- **Instructions to follow**:
Every line from the one containing "Image resolution: width=662" to the end of the data below should be copied exactly, but pictures should not.

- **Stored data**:
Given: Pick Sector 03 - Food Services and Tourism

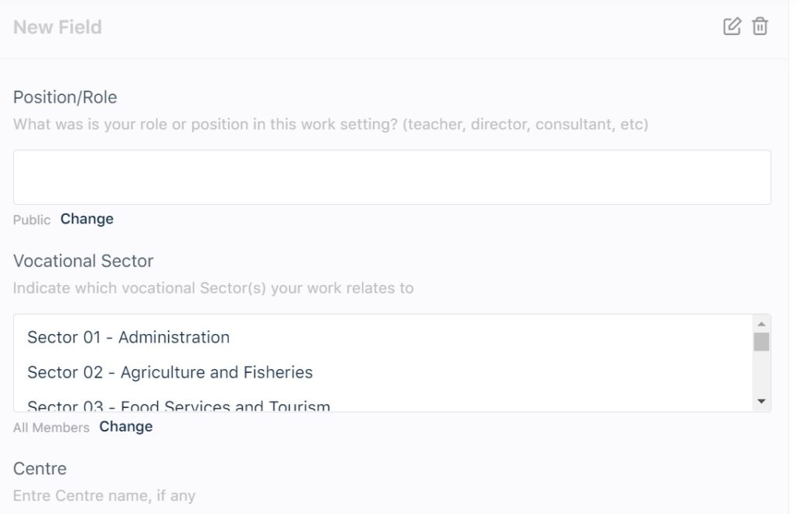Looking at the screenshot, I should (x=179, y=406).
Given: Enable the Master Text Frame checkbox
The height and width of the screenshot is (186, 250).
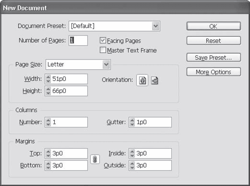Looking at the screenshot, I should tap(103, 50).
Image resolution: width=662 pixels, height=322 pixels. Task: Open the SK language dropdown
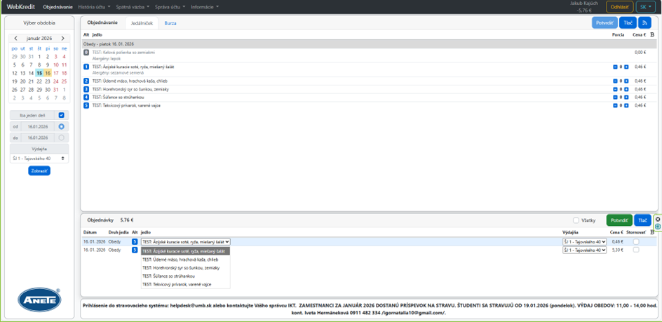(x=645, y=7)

- **Written answer**:
Image resolution: width=662 pixels, height=322 pixels. Task: Open the SK language dropdown
(x=645, y=7)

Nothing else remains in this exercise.